▸ Page excerpt
= = = =

Tag Archives: Peter Weiss

Oh dear, what can the Marat be?

MARAT/SADE

Royal Shakespeare Theatre, Stratford-upon-Avon, Wednesday 26th October, 2011-10-26

 

I don’t know what kinds of prigs and prudes attend the shows at the RST on a regular basis, or what kinds of idiots would fork out ticket money for a show that might not be to their taste.  Perhaps they are the kind of people who like nothing better than being offended.

 

What was it then that reportedly sent people flocking from their seats?  The simulated fellatio performed on a prone archbishop? The unholy communion performed by said archbishop during which he farted in the face of each celebrant in turn? The F words?  The C word?  I don’t know.  On the whole, I found the shock value a little low.  Perhaps I am more inured to depravity than the delicate flowers who took umbrage at this provocative production.

= = = =

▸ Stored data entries

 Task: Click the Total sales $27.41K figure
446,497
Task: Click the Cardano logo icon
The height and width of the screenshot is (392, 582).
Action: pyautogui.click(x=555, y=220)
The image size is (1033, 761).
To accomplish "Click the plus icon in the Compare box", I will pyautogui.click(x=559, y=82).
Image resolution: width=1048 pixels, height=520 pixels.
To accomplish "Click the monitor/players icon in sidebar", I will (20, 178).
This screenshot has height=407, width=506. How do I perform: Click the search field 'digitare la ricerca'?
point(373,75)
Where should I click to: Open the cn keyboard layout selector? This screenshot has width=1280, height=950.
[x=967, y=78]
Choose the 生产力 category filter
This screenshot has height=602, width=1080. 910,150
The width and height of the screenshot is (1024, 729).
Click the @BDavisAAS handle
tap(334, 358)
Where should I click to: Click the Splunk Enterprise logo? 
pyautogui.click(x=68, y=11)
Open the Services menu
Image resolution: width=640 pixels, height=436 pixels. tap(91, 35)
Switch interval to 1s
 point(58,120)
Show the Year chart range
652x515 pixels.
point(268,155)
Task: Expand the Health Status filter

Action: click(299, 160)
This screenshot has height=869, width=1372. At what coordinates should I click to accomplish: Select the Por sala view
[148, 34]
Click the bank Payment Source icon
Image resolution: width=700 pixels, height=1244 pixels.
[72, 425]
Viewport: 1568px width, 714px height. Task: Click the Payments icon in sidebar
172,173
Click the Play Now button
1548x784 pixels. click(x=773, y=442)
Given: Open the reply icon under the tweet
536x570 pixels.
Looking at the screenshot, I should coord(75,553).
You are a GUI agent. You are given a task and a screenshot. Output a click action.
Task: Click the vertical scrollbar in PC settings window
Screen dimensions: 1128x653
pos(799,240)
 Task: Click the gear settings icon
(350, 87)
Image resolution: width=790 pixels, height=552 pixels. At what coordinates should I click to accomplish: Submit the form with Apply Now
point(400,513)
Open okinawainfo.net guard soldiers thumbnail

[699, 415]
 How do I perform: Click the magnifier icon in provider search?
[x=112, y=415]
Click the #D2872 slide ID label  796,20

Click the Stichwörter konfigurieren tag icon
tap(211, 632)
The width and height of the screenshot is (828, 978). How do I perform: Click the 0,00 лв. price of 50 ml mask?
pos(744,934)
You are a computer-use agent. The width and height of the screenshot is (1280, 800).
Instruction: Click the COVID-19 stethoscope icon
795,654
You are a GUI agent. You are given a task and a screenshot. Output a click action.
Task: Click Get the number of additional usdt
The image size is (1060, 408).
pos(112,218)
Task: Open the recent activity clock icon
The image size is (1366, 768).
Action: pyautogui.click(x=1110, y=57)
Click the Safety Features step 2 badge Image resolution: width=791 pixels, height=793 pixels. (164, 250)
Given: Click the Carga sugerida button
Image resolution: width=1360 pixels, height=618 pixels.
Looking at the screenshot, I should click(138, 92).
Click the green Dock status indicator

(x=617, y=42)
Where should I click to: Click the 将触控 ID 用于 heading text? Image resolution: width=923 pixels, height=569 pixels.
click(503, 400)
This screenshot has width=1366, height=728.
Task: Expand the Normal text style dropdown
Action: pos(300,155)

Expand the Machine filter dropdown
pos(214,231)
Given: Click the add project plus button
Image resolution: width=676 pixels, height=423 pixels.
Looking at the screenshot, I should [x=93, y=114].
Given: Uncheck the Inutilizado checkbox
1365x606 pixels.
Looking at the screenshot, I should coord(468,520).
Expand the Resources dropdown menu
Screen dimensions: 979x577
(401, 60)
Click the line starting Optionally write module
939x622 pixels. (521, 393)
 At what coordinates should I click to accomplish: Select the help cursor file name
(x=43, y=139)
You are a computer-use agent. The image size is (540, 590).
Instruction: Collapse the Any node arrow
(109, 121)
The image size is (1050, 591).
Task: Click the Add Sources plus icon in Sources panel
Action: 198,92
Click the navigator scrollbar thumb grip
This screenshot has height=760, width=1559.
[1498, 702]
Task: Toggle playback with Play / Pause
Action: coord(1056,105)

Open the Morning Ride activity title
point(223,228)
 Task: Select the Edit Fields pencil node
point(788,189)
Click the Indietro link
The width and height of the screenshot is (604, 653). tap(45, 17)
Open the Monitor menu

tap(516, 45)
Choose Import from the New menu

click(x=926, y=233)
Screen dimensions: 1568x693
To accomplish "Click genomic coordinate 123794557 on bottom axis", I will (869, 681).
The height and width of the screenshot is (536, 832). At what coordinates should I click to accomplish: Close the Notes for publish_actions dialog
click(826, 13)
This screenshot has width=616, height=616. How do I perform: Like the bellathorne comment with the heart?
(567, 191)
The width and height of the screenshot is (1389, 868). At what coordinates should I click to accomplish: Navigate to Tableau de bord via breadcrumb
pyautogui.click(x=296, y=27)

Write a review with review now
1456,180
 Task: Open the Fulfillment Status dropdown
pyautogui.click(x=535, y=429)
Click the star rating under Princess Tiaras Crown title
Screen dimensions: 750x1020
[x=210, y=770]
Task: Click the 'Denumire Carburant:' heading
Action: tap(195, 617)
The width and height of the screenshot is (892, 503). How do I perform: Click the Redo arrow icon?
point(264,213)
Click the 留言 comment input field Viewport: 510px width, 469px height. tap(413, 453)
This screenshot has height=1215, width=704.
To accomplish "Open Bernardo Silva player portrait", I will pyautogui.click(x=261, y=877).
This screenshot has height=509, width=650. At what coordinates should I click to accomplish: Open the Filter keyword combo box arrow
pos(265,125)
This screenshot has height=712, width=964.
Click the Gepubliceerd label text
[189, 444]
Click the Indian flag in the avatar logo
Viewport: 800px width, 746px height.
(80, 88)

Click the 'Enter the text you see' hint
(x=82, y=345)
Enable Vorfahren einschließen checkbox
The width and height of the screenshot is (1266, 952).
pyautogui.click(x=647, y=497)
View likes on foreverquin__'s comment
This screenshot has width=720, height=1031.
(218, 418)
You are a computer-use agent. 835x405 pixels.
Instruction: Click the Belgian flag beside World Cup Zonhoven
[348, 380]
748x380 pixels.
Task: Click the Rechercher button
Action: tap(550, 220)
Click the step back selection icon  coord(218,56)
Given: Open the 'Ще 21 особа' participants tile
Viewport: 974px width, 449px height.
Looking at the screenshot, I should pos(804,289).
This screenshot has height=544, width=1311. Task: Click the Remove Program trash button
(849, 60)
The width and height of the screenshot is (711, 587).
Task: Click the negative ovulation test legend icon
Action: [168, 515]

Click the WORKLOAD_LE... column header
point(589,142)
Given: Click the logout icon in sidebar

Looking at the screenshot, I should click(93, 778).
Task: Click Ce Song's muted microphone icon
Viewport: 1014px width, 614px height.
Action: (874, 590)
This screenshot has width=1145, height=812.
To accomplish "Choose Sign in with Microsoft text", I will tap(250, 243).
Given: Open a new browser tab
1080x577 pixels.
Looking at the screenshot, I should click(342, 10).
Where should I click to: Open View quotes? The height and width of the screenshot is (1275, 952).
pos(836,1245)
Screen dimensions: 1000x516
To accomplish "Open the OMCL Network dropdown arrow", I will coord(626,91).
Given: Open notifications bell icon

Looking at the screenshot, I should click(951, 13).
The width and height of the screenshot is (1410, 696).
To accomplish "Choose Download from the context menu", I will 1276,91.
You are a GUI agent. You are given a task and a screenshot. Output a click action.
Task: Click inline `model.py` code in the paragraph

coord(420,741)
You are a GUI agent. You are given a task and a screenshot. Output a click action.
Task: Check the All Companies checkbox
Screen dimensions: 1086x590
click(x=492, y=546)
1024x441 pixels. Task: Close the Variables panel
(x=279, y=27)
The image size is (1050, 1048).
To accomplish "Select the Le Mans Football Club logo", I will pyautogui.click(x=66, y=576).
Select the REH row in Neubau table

= = = =

▸ Requirement 1
According to the review of Marat/Sade, why might the reviewer have found the shock value of the production low? Answer in one to three sentences.
▸ Requirement 2
Answer these questions on the review of Marat/Sade:
(a) In which theatre and town was the production seen?
(b) On what day of the week did the reviewer attend?
(c) What does the archbishop do to each celebrant during the unholy communion?
▸ Requirement 3
Extend the review of Marat/Sade, starting after its last sentence.
None of the data plays any role here.

▸ Task result 1
The reviewer suggests that they may be more inured to depravity than the "delicate flowers" who took umbrage at the production.

▸ Task result 2
(a) The Royal Shakespeare Theatre in Stratford-upon-Avon.
(b) Wednesday.
(c) He farts in the face of each celebrant in turn.

▸ Task result 3
The show makes every effort to be relevant and contemporary.  There is imagery suggestive of situations in the Middle East and Guantanamo Bay – that terrible American soldier lady posing cheerily for a photo with a torture victim, for example.  The play-within-a-play, performed by the inmates of an asylum, is, in the end, a clothes line on which to peg ideas political and theatrical, rather than to enlighten us with anecdotes of incidents from the French Revolution.  We are shown the insanity in the world today and, sad to say, folks, things don’t seem to have changed much since 1964 – or, the play would argue – since the French Revolution…

 

The cast capture the earnest amateurism of the inmates as they lumber through their performance to an invited audience of worthies – kept at a safe distance up on the balcony with the musicians.   They drop out of their character’s character to express frustration, in good old-fashioned Anglo Saxon, when props aren’t there, or the leading lady has succumbed yet again to narcolepsy.   It is amusing, in the same way as watching the mentally ill be paraded through auditions for The X Factor is amusing.

 

The inmates watch events outside of their play through the screens of their mobile phones.  When they show signs of becoming a little too feisty, their ringtones go off and they are immediately captivated by their handheld devices.  This is how the director of the hospital controls his patients.   But the production more than hints that we are subject to the same control mechanisms as these poor, disturbed sods.  The mobile phones are a metaphor for the madness that keeps them at a remove from reality.  When our phones ring, we, like the unfortunate inmates, are taken out of the present.  We are there but we are not ‘all there’.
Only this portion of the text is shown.